Well, I can buy the argument that the way someone acts for 24 fps is different than how they act for video. So, they don't like motion smoothing, because it basically transplants that performance into a medium it wasn't intended for.

However, I think high-framerate also does a better job in helping people see some nuances that distinguish good vs. bad acting, and maybe some of those who complain most vociferously are either bad actors or people who now see that their favorite actor isn't as believable as they once thought.
Somehow I think a lot of that is actually more to do with the limitations of camera's that record something that already exists vs the limitations of something completely generative. It's physics and light and whatnot vs code and compilation. Either way there are frame rate caps past which you get negative gains, it's just that even now with it apparently being the "current thing" most people still don't have high refresh rate monitors, a lot of people outside of enthusiast bubbles don't even have higher than 60htz monitors. So most people don't actually know the difference in practice they just repeat what seems common sense to them.

When it comes to old vs new movies it's not even the technology that separates them it's how the older generations prioritized beauty so they took their time with tweaking and put more effort into everything. The newer one's prefer flash and fast profits so they ironically pump money and rush everything as well as appearing to hate beauty because beauty is expensive to maintain and takes time. Nvm how inherently political everything is these days even when it pretends not to be.

With "fake frames" you have more something like filters over filters depending on how you define "fake". I just don't get the religious obsession people have with promoting AI, sure it can be useful but it's not some kind of savior. You can never completely replace actual work with lazy automation. I guess the same brain circuits gets activated that used to get activated with slavery (which also was lazy automation replacing work from the pov of the slaveholder) and the most bizarre justifications will be used as if it's life and death.
 
Eh, it's IMHO not fair to make that comparison.

Traditional rendering has a lot of "tricks", but it's clever algorithms, optimization, approximations. It's reproducible and controllable, rather than the hallucinatory framegen and upscaling BS that can only regurgitate what it's already been fed, and visual styles it has been trained on.
Eh, texture compression has artifacts you don't necessarily want and can't always do much to control. Same with TAA. There are plenty more examples, I'm sure. A lot of the hacks in raster graphics have cases where they don't look right and there's not anything the developer can easily do to fix that.

I can appreciate having apprehension at the idea of some future DLSS version doing something different than how a game looked in testing, but DLSS is a feature that customers can disable, if they don't like how it looks. If a game dev really doesn't like what DLSS is doing, they don't have to support it at all.

It's a lazy cop-out, and if this is what the industry keeps betting on... ugh.
But consumers are buying 4k monitors, like maybe for productivity purposes, even though they don't really need all of that detail when gaming. Are you really saying games need to render all of those pixels? When using conventional scaling methods, you generally get either a soft image or amplification of artifacts. DLSS is just saying: "instead of trying to hand-code some heuristics that deal well with certain types of images at the expense of looking bad on others, let's take a data-driven approach to find a set of heuristics that are more generally positive."
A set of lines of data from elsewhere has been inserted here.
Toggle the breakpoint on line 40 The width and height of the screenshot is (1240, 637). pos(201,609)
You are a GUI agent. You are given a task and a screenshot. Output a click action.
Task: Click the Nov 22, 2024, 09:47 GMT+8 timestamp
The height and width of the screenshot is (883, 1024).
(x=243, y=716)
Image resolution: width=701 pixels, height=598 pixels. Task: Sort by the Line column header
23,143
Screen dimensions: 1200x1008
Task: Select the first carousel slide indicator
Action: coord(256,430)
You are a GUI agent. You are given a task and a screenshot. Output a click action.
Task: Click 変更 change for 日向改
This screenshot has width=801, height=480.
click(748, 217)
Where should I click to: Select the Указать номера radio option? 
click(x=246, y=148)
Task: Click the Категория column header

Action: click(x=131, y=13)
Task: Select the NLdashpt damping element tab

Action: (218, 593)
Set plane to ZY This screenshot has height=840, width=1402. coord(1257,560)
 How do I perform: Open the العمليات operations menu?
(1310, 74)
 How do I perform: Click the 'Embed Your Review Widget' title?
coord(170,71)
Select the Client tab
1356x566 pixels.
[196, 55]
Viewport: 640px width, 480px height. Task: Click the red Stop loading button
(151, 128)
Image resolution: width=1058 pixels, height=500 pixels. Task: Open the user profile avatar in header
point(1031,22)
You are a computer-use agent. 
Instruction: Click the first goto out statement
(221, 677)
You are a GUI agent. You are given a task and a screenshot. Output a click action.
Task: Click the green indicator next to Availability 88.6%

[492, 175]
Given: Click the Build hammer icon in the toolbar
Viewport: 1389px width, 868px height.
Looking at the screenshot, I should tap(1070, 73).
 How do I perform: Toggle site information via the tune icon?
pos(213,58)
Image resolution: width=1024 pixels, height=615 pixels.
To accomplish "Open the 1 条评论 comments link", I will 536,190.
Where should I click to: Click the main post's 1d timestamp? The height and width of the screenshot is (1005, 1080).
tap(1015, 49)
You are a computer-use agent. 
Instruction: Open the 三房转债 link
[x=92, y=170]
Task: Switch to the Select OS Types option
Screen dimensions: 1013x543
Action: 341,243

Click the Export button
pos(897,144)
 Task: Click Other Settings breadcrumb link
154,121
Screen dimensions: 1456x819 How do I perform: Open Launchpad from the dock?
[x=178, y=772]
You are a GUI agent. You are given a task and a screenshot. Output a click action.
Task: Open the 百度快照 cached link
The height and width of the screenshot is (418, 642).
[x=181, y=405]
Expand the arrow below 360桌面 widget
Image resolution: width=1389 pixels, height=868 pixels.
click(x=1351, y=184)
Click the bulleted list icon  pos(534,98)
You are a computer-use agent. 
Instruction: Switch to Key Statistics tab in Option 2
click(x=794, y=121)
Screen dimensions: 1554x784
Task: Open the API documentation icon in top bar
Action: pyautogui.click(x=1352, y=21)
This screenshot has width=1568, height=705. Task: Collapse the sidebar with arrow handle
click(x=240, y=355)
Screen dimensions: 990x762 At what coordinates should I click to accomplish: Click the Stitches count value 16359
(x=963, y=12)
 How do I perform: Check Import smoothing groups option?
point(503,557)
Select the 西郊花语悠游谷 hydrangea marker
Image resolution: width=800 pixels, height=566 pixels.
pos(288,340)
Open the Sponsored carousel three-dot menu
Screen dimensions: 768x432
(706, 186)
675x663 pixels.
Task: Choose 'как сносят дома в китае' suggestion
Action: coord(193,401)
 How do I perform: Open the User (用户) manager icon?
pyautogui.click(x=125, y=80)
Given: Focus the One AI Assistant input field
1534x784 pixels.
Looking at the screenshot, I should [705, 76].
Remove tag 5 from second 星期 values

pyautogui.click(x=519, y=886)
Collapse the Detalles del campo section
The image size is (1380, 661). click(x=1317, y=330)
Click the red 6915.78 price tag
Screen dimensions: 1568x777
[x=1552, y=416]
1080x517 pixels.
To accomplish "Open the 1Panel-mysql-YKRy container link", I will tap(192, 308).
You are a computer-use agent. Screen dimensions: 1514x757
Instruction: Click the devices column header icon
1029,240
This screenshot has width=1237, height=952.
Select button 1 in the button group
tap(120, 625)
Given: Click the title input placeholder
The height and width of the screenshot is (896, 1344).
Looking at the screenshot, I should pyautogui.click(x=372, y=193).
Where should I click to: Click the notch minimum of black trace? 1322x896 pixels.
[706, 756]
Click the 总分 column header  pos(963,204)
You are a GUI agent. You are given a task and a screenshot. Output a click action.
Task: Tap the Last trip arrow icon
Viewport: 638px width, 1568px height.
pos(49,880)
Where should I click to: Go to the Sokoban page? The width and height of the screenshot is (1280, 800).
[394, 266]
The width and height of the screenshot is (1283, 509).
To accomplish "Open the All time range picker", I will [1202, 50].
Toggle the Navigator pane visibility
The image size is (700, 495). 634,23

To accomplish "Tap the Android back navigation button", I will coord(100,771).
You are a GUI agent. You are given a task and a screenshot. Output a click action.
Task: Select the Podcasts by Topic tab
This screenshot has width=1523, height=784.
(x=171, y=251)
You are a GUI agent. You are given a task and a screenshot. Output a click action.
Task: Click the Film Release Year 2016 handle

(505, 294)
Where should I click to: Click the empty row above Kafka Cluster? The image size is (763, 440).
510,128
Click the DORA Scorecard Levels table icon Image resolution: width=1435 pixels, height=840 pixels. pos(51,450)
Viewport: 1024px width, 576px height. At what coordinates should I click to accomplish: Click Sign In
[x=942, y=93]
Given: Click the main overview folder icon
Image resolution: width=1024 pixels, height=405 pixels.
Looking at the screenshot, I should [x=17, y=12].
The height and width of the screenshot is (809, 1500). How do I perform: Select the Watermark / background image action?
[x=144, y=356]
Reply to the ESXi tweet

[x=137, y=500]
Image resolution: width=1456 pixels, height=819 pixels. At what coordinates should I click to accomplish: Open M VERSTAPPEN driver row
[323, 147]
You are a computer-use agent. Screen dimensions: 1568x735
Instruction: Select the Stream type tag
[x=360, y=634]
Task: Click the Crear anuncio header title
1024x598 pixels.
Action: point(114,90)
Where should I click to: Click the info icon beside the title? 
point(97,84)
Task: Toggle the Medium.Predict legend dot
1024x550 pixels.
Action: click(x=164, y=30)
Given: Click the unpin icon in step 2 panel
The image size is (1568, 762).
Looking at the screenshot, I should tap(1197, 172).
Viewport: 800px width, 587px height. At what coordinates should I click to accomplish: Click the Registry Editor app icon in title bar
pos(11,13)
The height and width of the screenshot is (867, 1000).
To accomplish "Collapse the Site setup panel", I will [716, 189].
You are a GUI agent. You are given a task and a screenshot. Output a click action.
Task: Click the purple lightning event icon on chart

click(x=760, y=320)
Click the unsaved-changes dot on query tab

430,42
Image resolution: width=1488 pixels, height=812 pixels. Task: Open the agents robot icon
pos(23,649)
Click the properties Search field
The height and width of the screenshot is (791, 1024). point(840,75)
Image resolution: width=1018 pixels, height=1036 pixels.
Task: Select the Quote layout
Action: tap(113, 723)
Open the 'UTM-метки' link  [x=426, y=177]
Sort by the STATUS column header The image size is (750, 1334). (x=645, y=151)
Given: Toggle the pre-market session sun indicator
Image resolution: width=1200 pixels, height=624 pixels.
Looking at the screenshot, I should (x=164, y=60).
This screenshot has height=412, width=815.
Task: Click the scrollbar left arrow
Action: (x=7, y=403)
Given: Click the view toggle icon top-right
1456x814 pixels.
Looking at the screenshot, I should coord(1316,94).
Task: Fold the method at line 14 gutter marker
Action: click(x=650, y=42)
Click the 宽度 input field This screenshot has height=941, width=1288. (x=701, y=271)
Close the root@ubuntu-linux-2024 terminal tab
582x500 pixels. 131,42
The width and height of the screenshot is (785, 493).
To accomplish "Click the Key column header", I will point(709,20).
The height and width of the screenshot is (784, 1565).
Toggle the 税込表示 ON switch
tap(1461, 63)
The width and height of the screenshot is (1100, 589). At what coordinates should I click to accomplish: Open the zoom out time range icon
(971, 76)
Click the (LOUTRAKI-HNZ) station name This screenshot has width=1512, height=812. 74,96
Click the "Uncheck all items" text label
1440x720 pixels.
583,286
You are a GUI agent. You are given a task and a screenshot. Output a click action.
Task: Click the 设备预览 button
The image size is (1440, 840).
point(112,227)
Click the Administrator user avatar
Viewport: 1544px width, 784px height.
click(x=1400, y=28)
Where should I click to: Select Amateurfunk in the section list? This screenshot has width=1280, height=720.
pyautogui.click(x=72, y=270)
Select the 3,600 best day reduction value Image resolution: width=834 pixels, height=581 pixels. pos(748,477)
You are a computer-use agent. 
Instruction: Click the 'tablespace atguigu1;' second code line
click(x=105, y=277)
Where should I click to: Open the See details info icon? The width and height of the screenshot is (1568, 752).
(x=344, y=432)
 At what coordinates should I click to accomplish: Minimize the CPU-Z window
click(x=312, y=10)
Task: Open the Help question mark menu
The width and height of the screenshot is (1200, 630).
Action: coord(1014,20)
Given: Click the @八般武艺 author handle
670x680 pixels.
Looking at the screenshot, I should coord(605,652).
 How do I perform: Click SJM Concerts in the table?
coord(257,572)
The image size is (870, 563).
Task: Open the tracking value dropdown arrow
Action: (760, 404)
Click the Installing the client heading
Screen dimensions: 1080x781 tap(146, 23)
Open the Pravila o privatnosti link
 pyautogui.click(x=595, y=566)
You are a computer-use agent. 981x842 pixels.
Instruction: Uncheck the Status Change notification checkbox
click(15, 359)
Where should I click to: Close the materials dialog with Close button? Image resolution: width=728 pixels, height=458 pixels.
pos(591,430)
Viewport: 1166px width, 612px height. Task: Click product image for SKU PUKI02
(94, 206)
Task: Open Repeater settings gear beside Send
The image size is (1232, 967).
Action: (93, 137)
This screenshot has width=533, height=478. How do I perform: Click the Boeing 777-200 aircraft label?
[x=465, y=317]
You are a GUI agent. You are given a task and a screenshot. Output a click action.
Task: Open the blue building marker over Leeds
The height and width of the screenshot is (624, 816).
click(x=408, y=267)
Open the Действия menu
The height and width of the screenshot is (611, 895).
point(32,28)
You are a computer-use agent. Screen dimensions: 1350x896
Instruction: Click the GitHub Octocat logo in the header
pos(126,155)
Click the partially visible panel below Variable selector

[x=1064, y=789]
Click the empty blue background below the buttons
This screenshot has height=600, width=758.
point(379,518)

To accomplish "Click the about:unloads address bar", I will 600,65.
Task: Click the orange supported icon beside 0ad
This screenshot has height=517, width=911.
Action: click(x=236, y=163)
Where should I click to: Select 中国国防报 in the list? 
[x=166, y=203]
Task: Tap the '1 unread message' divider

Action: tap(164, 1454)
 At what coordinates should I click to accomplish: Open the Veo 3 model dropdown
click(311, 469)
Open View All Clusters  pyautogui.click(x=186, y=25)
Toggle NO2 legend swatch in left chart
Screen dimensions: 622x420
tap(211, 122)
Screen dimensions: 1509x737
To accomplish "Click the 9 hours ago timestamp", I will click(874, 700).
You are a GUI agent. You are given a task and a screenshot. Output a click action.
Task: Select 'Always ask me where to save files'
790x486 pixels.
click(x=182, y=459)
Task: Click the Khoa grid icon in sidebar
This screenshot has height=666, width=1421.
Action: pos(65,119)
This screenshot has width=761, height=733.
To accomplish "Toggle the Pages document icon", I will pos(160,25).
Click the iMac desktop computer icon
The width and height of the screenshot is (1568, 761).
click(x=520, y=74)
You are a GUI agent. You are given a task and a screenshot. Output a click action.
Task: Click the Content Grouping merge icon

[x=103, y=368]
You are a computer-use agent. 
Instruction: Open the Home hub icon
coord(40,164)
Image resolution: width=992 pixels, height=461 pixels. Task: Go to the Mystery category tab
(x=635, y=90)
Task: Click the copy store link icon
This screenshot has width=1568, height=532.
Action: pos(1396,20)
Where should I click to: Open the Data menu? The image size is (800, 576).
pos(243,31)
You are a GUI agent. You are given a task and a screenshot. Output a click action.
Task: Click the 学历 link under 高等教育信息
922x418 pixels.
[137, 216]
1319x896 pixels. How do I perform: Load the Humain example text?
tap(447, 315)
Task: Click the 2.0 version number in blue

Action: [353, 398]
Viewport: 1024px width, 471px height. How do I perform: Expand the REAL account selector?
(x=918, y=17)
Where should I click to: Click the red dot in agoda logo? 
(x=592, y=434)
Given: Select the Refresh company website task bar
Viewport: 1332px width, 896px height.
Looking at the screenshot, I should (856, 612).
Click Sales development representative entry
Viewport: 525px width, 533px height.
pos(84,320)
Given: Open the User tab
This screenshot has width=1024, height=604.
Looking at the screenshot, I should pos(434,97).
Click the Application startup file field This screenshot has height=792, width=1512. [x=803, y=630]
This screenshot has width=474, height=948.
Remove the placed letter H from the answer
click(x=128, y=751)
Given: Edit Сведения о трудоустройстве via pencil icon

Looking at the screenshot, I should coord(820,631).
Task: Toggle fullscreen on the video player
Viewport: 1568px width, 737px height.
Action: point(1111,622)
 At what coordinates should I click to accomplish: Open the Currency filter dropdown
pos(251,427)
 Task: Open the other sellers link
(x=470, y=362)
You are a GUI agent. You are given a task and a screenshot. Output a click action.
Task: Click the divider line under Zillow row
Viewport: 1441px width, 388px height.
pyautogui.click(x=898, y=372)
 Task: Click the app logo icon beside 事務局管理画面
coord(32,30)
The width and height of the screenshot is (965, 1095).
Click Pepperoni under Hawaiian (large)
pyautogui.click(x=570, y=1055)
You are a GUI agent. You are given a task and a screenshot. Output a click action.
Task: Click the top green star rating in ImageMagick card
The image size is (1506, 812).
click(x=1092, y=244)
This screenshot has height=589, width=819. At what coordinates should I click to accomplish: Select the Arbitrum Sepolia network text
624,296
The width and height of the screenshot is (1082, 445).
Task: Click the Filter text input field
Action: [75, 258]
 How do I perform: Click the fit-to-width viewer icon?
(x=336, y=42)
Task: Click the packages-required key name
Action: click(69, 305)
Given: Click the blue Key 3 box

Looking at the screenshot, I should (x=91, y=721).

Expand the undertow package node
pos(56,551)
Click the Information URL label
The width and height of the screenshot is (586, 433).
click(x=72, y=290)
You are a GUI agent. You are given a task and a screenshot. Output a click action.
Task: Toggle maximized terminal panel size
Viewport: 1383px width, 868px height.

Instead of taking an ideological position against it, why not just look at the results! The end product is what you see. So, if it looks good, it is good!

Even if all the visual artifacts get solved, we'll end up with even blander and samesy-looking games than we've got now.
Huh? At the end of the day, it's just a scaling (and frame interpolation) technology. The overall look of a game is still fully in the hands of its creators!

If we just accept the hallucinatory ML cop-out, innovation is dead.
Are you still talking about DLSS, because that doesn't make any sense to me. Now, if you're talking about neural rendering, I suppose I can at least understand why you might think that.